Child safety around cars

It is true that reducing your speed and keeping within the speed limit while you drive can save lives. However when it comes to saving the lives of children on the roads it is not just speeding down the streets that can put children at risk.

Whether or not you are taking driving lessons in Brighton because you want the convenience of being able to drive your children to school or nursery it is worth learning when you might need to be extra vigilant for small children around cars.

When The Royal Society for the Prevention of Accidents (RoSPA) was approached by the family of a toddler who had been killed after being struck by a car in a driveway it was prompted to look at the safety of children in and around cars. “Between the ages of one and two years, infants mobility increases at a terrific, but irregular rate, so they can easily escape a parent‟s supervision for a short time and get into difficulties before the parent realises they have moved. It is not until the age of four or five that children begin to understand the concept of danger, and begin to heed warnings given to them.”

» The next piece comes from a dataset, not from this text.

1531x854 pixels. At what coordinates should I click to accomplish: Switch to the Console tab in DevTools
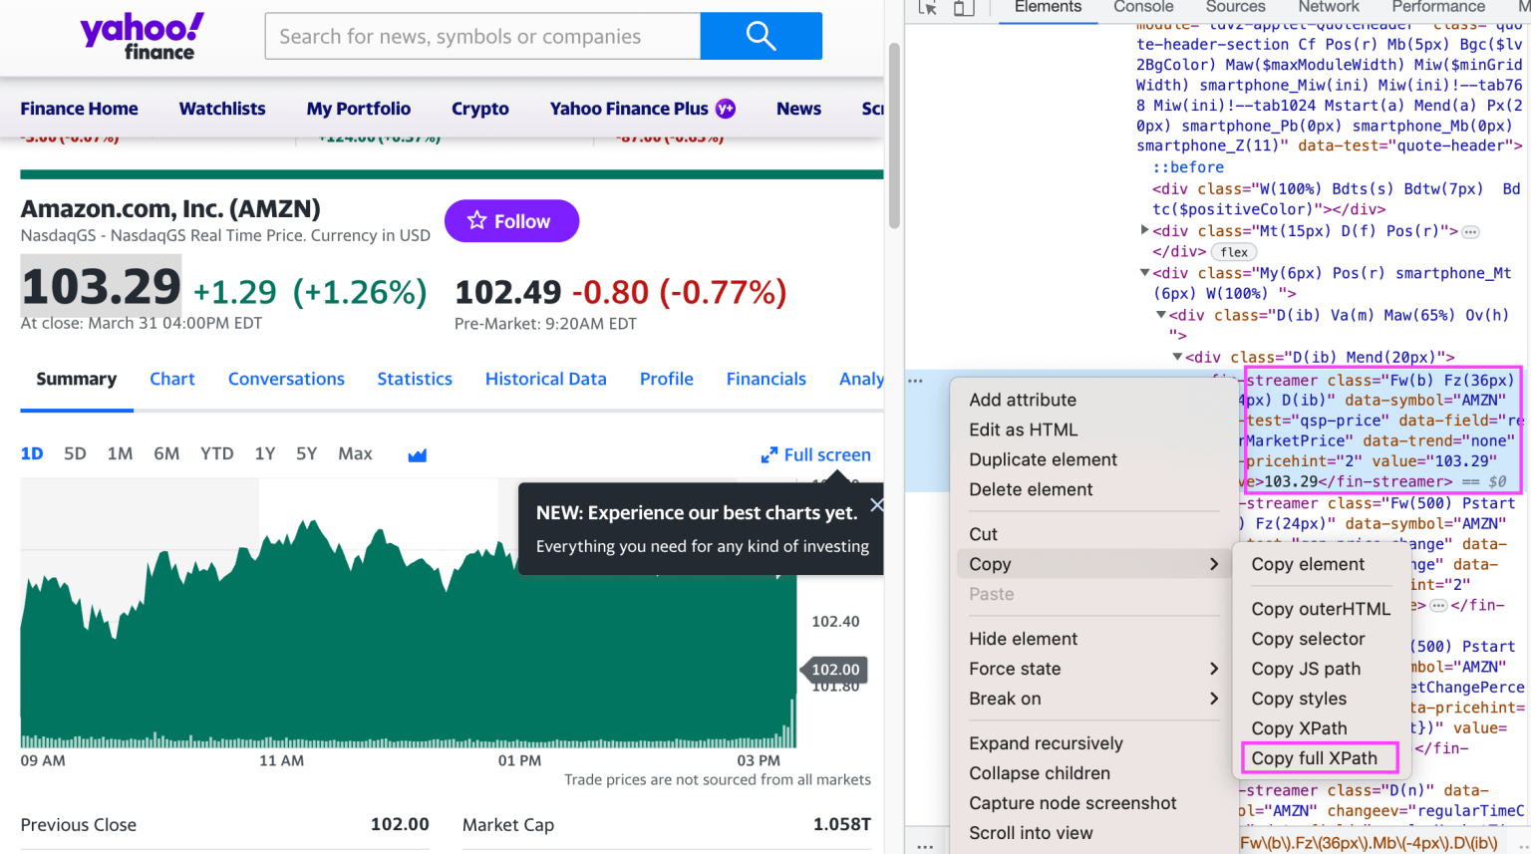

The RoSPA found that, as expected, most accidents involving both children and cars happen when a child is travelling in a car that is in a collision or hit by a car as a pedestrian or cyclist. It also found many cases where children have been injured or killed in or around a car but not due to a road accident. The RoSPA found incidents where a vehicle had reversed over a child in a driveway, or injury caused by something inside the vehicle, for instance an electric window.

The statistics of these tragic events are hard to come by because they often go unreported in the Road Accident Recording System. You can find the numbers RoSPA managed to come by here []

Using the answers from 285 questionnaires RoSPA sent out to parents and guardians they found that 22% of respondents said they had begin a manoeuvre on the driveway only to notice their child was unexpectedly near the vehicle when they thought they had been elsewhere. 12% said they had seen their child run into the driveway to pick up a toy when a car was manoeuvring out of the driveway. 95% had left their child unattended in the car while they “dashed back in the house” to retrieve something. 6% of the respondents said they could recall a time when their child had ‘accidentally’ released the handbrake when alone in the car.

26% of parents never reverse into their driveway in order to leave facing forward, which would mean they could easily see if a child suddenly dashed into their car’s path. 83% of parents believed it was unlikely or very unlikely that their child would be injured by a vehicle in the driveway, “Only eight parents (3%) out of 282 who responded said that their children had been injured on a home driveway by the family car.”

Even if you consider the risk small, extra vigilance for small children and precautions such as reversing into the driveway in order to leave facing the road can bring peace of mind to parents.